Copy out every record precisely.

[Records for this task]

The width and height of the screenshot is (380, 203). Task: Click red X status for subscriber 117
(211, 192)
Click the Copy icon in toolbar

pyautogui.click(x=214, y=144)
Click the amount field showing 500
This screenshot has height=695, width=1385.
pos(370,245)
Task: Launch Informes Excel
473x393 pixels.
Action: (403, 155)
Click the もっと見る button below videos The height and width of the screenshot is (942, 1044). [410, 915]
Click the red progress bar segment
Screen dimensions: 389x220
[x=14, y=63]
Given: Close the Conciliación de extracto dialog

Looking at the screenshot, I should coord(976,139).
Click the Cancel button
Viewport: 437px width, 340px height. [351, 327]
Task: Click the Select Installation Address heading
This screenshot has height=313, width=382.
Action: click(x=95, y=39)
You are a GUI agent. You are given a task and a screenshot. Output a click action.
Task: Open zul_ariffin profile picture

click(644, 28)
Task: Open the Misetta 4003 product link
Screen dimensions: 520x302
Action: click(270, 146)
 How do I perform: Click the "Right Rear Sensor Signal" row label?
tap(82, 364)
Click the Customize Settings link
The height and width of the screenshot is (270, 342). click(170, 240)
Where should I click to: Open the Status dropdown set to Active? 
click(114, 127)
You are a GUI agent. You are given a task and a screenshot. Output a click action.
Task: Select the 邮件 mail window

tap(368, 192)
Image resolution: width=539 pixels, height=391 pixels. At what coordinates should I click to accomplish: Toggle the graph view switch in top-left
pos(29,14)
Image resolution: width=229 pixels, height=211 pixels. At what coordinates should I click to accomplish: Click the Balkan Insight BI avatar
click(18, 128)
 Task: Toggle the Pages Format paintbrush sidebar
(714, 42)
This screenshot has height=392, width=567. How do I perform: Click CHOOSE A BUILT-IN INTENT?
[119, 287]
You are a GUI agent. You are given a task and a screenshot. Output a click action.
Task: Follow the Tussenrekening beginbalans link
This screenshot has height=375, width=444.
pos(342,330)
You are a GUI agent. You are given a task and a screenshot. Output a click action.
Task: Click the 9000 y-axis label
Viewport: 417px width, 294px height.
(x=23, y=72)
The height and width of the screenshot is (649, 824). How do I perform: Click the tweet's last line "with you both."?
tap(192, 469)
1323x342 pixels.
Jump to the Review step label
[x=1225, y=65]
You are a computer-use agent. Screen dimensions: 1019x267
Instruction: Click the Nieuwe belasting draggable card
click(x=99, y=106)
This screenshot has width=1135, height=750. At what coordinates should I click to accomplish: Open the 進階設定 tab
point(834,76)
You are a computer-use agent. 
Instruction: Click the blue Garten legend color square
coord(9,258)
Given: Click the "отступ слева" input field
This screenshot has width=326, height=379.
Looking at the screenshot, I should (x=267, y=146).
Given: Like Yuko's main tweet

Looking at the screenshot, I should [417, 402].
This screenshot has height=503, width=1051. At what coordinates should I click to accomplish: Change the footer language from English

[/Records for this task]

--- Answer for the task ---
The width and height of the screenshot is (380, 203). Task: Click red X status for subscriber 117
(211, 192)
Click the Copy icon in toolbar

pyautogui.click(x=214, y=144)
Click the amount field showing 500
This screenshot has height=695, width=1385.
pos(370,245)
Task: Launch Informes Excel
473x393 pixels.
Action: (403, 155)
Click the もっと見る button below videos The height and width of the screenshot is (942, 1044). [410, 915]
Click the red progress bar segment
Screen dimensions: 389x220
[x=14, y=63]
Given: Close the Conciliación de extracto dialog

Looking at the screenshot, I should coord(976,139).
Click the Cancel button
Viewport: 437px width, 340px height. [351, 327]
Task: Click the Select Installation Address heading
This screenshot has height=313, width=382.
Action: click(x=95, y=39)
You are a GUI agent. You are given a task and a screenshot. Output a click action.
Task: Open zul_ariffin profile picture

click(644, 28)
Task: Open the Misetta 4003 product link
Screen dimensions: 520x302
Action: click(270, 146)
 How do I perform: Click the "Right Rear Sensor Signal" row label?
tap(82, 364)
Click the Customize Settings link
The height and width of the screenshot is (270, 342). click(170, 240)
Where should I click to: Open the Status dropdown set to Active? 
click(114, 127)
You are a GUI agent. You are given a task and a screenshot. Output a click action.
Task: Select the 邮件 mail window

tap(368, 192)
Image resolution: width=539 pixels, height=391 pixels. At what coordinates should I click to accomplish: Toggle the graph view switch in top-left
pos(29,14)
Image resolution: width=229 pixels, height=211 pixels. At what coordinates should I click to accomplish: Click the Balkan Insight BI avatar
click(18, 128)
 Task: Toggle the Pages Format paintbrush sidebar
(714, 42)
This screenshot has height=392, width=567. How do I perform: Click CHOOSE A BUILT-IN INTENT?
[119, 287]
You are a GUI agent. You are given a task and a screenshot. Output a click action.
Task: Follow the Tussenrekening beginbalans link
This screenshot has height=375, width=444.
pos(342,330)
You are a GUI agent. You are given a task and a screenshot. Output a click action.
Task: Click the 9000 y-axis label
Viewport: 417px width, 294px height.
(x=23, y=72)
The height and width of the screenshot is (649, 824). How do I perform: Click the tweet's last line "with you both."?
tap(192, 469)
1323x342 pixels.
Jump to the Review step label
[x=1225, y=65]
You are a computer-use agent. Screen dimensions: 1019x267
Instruction: Click the Nieuwe belasting draggable card
click(x=99, y=106)
This screenshot has width=1135, height=750. At what coordinates should I click to accomplish: Open the 進階設定 tab
point(834,76)
You are a computer-use agent. 
Instruction: Click the blue Garten legend color square
coord(9,258)
Given: Click the "отступ слева" input field
This screenshot has width=326, height=379.
Looking at the screenshot, I should (x=267, y=146).
Given: Like Yuko's main tweet

Looking at the screenshot, I should [417, 402].
This screenshot has height=503, width=1051. At what coordinates should I click to accomplish: Change the footer language from English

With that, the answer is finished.